Within weeks, he did lose to Kennedy, albeit by less than a hundred votes. That was all right. A neighbor told him he had voted for Kennedy for the school post because Kennedy, at least, had children. Coolidge [then a newlywed] came back with good humor: "Might give me time."
The anecdote about Coolidge and Kennedy struck me as so out of sorts with our own political times that I asked Shlaes about it when I interviewed her at the Conservative Political Action Conference (CPAC) in March. What did that story say about civility in politics?
"That's the most important thing," she replied, "and I hope you write about that."
Coolidge, she explained, "was so civil."
Right now, with this book, a lot of people are trying to get me to attack other people.

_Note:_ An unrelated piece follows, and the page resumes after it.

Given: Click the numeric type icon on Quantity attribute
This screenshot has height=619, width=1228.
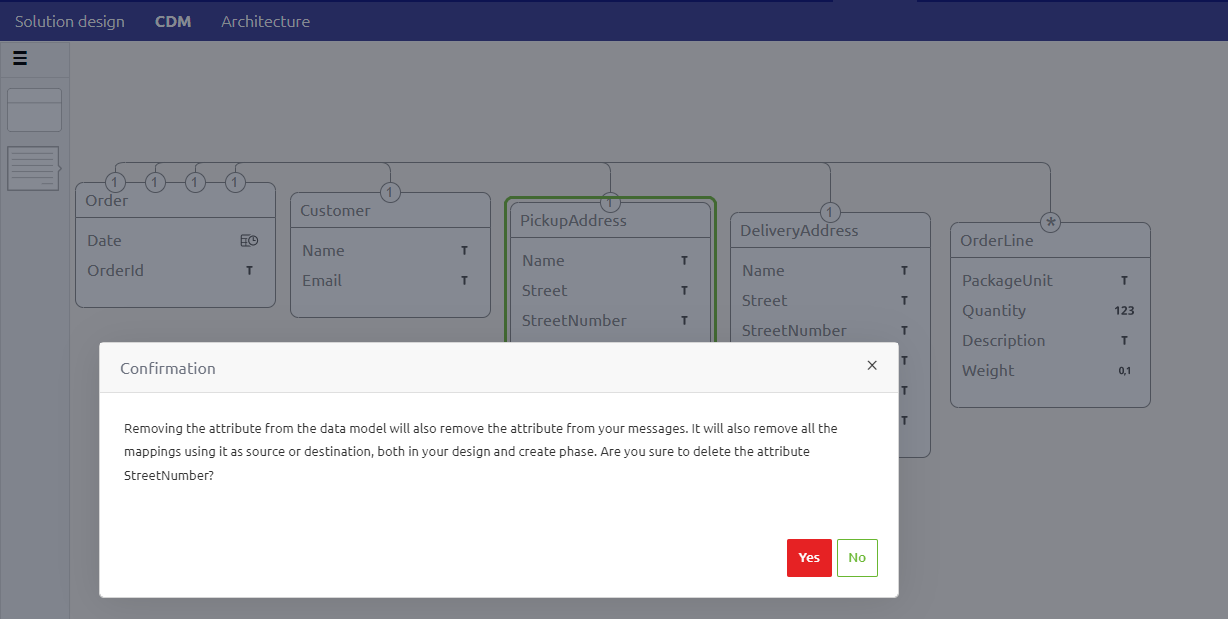Looking at the screenshot, I should tap(1124, 311).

I don't want to attack people. We all should respect each other. One would hope all of us would hope to be like Coolidge and be fair to one another. He won without attacking and that's interesting. Coolidge won more than a dozen times but he was running for election every single year. In Massachusetts at that time, you had to run for governor [and virtually every elective office] every year.

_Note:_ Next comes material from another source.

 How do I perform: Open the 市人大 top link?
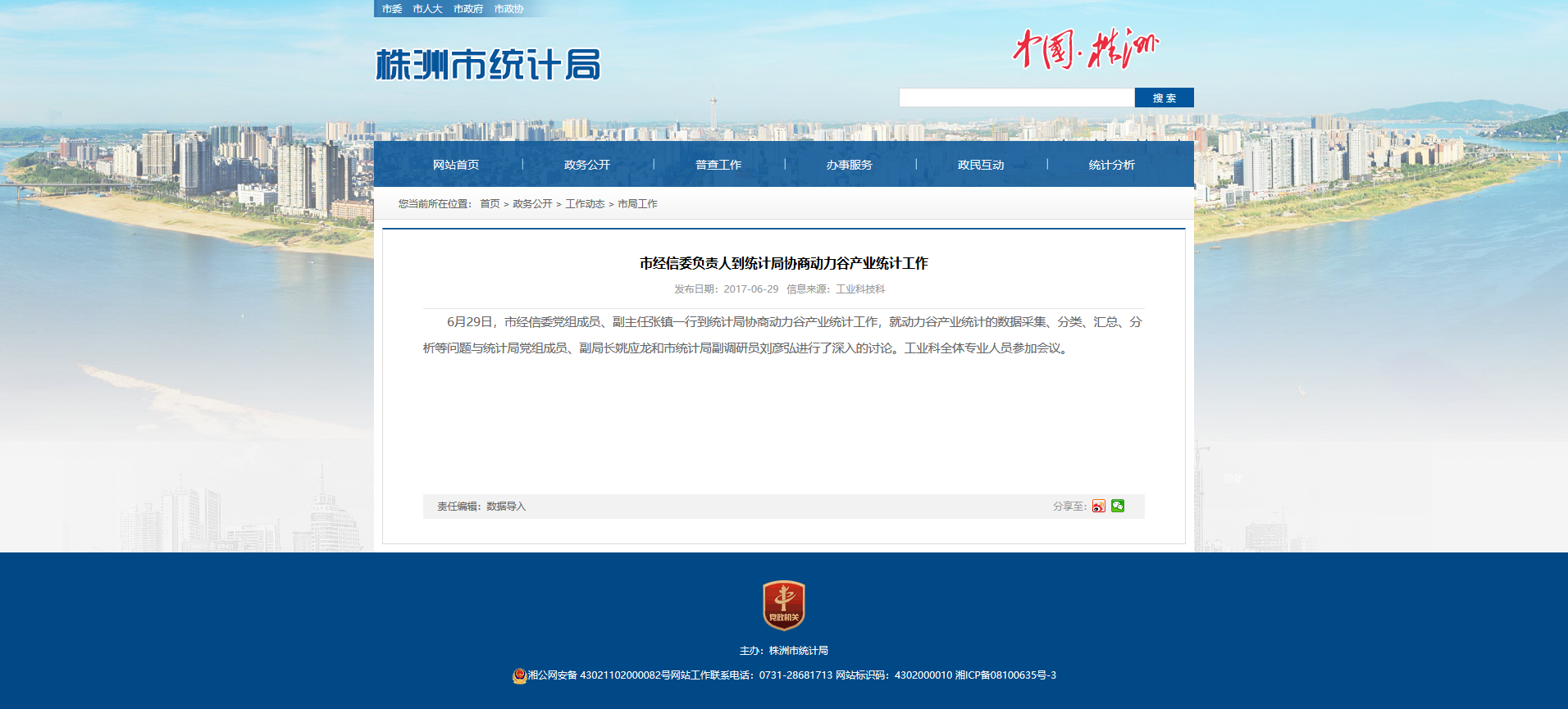(x=427, y=9)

... they had to run for office so often, that would be another way of testing their probity, wouldn't it? They got inspected by the customer -- the voter -- more often than we do [every] four years or something, right?

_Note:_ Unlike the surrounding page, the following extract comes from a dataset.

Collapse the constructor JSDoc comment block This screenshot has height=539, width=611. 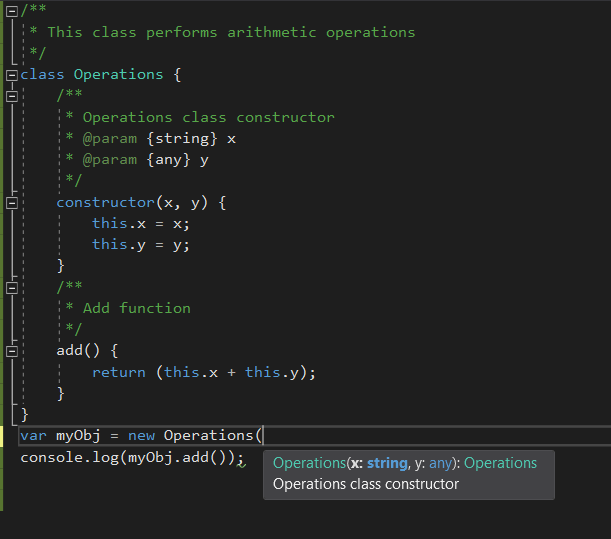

[Coolidge] just said, be civil, it'll pay off. It's in his autobiography, as well... He had a wicked tongue but it didn't behoove him to use it. He had a lot of kindness in his heart for all his opponents.
One could write off Coolidge's kindnesses for his opponents as mere political posing. Yet the encounter with John Kennedy was a private one; Coolidge had no points to score. He was genuinely amiable and civil with his rival, and he genuinely believed Kennedy could do just as a good a job on the school board as Coolidge could himself.
There are many adjectives used to describe Calvin Coolidge -- parsimonious, reticent, reflective -- but "obsequious" is not among them.
Twenty-first century Americans have a lot to learn from Coolidge and his era, which was just as rambunctious politically as our own, with real lines drawn on policies of public importance.
During the 1920s, there was a robust debate about the proper size and scope of government and another on the role of the United States in international affairs in the wake of the Great War. Policy differences were stark.
Yet Republicans and Democrats (and even Progressives) were able to discuss the issues of the day without devolving into the sort of tribalism we find ourselves in today. They may have had profound disagreements but nevertheless were able to conduct public business without demonizing each other.
As I said in the Richmond Times-Dispatch a few years ago, we could use a dose of Coolidge today.